From: James Simmons <jsimmons@infradead.org>
To: Andreas Dilger <adilger@whamcloud.com>,
Oleg Drokin <green@whamcloud.com>, NeilBrown <neilb@suse.de>
Cc: Mikhail Pershin <mpershin@whamcloud.com>,
Lustre Development List <lustre-devel@lists.lustre.org>
Subject: [lustre-devel] [PATCH 09/22] lustre: llog: skip bad records in llog
Date: Sun, 20 Nov 2022 09:16:55 -0500 [thread overview]
Message-ID: <1668953828-10909-10-git-send-email-jsimmons@infradead.org> (raw)

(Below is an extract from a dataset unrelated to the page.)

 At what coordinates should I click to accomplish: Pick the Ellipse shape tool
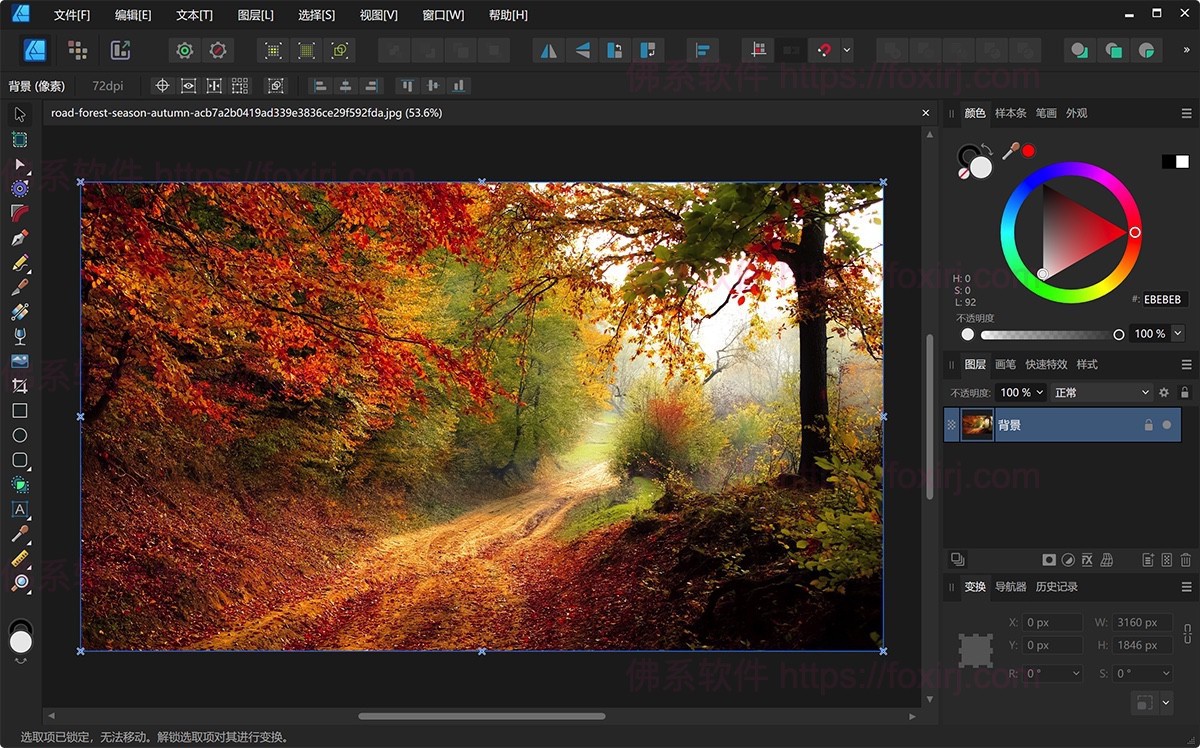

In-Reply-To: <1668953828-10909-1-git-send-email-jsimmons@infradead.org>
From: Mikhail Pershin <mpershin@whamcloud.com>
This patch is further development of idea to skip bad
corrupted) llogs data. If llog has fixed-size records
then it is possible to skip one record but not rest of
llog block.
Patch also fixes the skipping to the next chunk:
- make sure to skip to the next block for partial chunk
or it causes the same block re-read.
- handle index == 0 as goal for the llog_next_block() as
expected exclusion and just return requested block
- set new index after block was skipped to the first one
in block
- don't create fake padding record in llog_osd_next_block()
as the caller can handle it and would know about
- restore test_8 functionality to check corruption handling
Fixes: b79e7c205e40 ("lustre: llog: add synchronization for the last record")

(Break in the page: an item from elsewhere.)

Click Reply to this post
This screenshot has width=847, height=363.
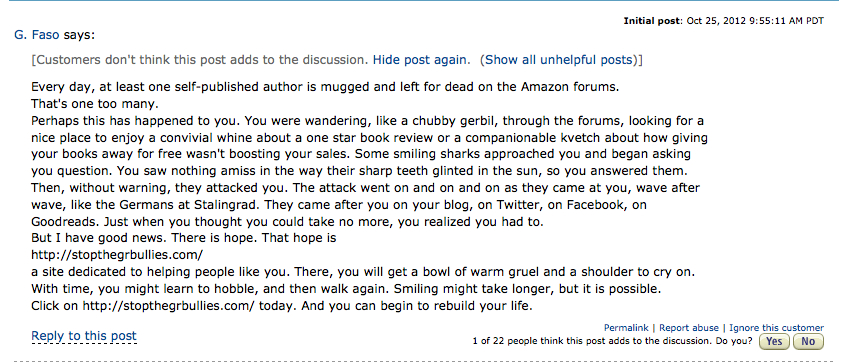click(84, 336)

WC-bug-id: https://jira.whamcloud.com/browse/LU-16203
Lustre-commit: cf121b16685fe2a27 ("LU-16203 llog: skip bad records in llog")
Signed-off-by: Mikhail Pershin <mpershin@whamcloud.com>
Reviewed-on: https://review.whamcloud.com/c/fs/lustre-release/+/48776
Reviewed-by: Andreas Dilger <adilger@whamcloud.com>
Reviewed-by: Alex Zhuravlev <bzzz@whamcloud.com>
Reviewed-by: Oleg Drokin <green@whamcloud.com>
Signed-off-by: James Simmons <jsimmons@infradead.org>
---
fs/lustre/obdclass/llog.c | 86 ++++++++++++++++++++++++++++-------------------
1 file changed, 52 insertions(+), 34 deletions(-)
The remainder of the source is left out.